Postby UncleEbenezer » October 12th, 2022, 9:33 am

Hallucigenia wrote:
Mike4 wrote:Tidal power unlike wind, never stops. I'm unclear why we have not gone hell-for-leather for tidal from the get-go. High and low tides even happen at different times around the coastline!


UK may have pioneered the industrial revolution and the rise of fossil fuel power, but in recent times has been unwilling to invest and has ridden on the coattails of other countries pioneering renewable energy such as
So it's expensive, and there's not been much experience elsewhere in the world that we could lean on here, whereas our offshore wind has benefited from technology proven in Denmark etc.

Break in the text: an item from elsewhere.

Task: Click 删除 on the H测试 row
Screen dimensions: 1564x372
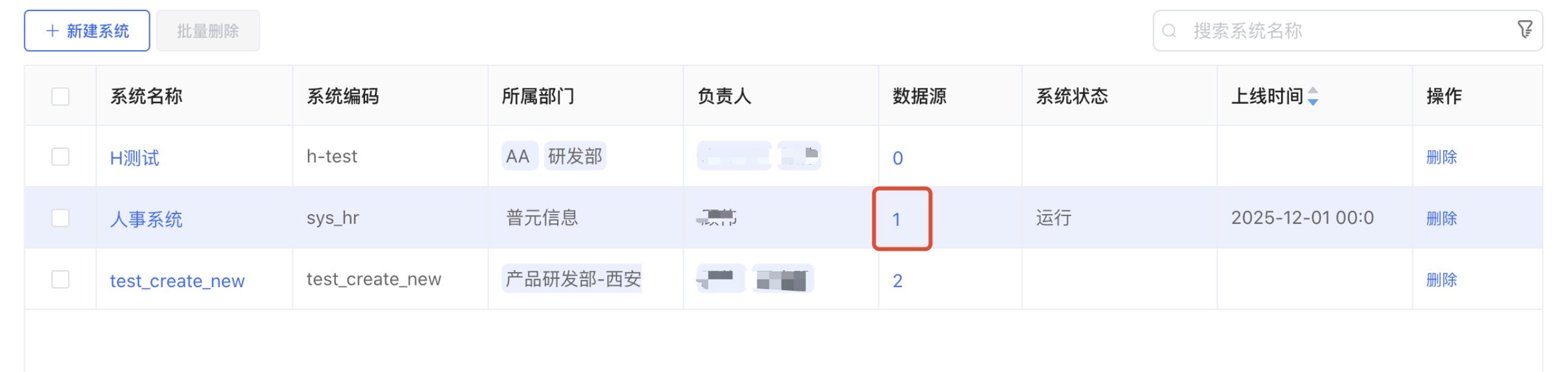Action: [x=1443, y=157]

Denmark's geography is different to ours: like us they have lots of potential for offshore wind, but their tidal potential is a tiny fraction of ours. So it made sense for them to invest heavily in one but not t'other.

The short answer is that tidal is just A Lot More Difficult than wind, and so it's a lot more expensive.


Which came first? The chicken or the egg? Sorry, I mean the Difficulty in the one or the Investment in t'other?

But now that wind has gone through the subsidy system and no longer needs them, tidal has a better chance of attracting subsidies. Specifically, industry was told that there would be subsidy for 100MW of tidal guaranteed in the bidding rounds between 2015-20, with an initial price set at £305/MWh although nobody was ready then, but the success of offshore wind meant that the budget was overspent and so Greg Clark pulled the tidal guarantee. But to give you an idea, Atlantis (SAE.L) are probably the furthest along and they have just won rights to 28MW of tidal at £178.54/MWh (which won't go live until 2027), with 3 other projects accounting for 12.82MW. Current target is 1 GW tidal deployed by 2035.


Let's hope that doesn't fall victim to the change of prime minister!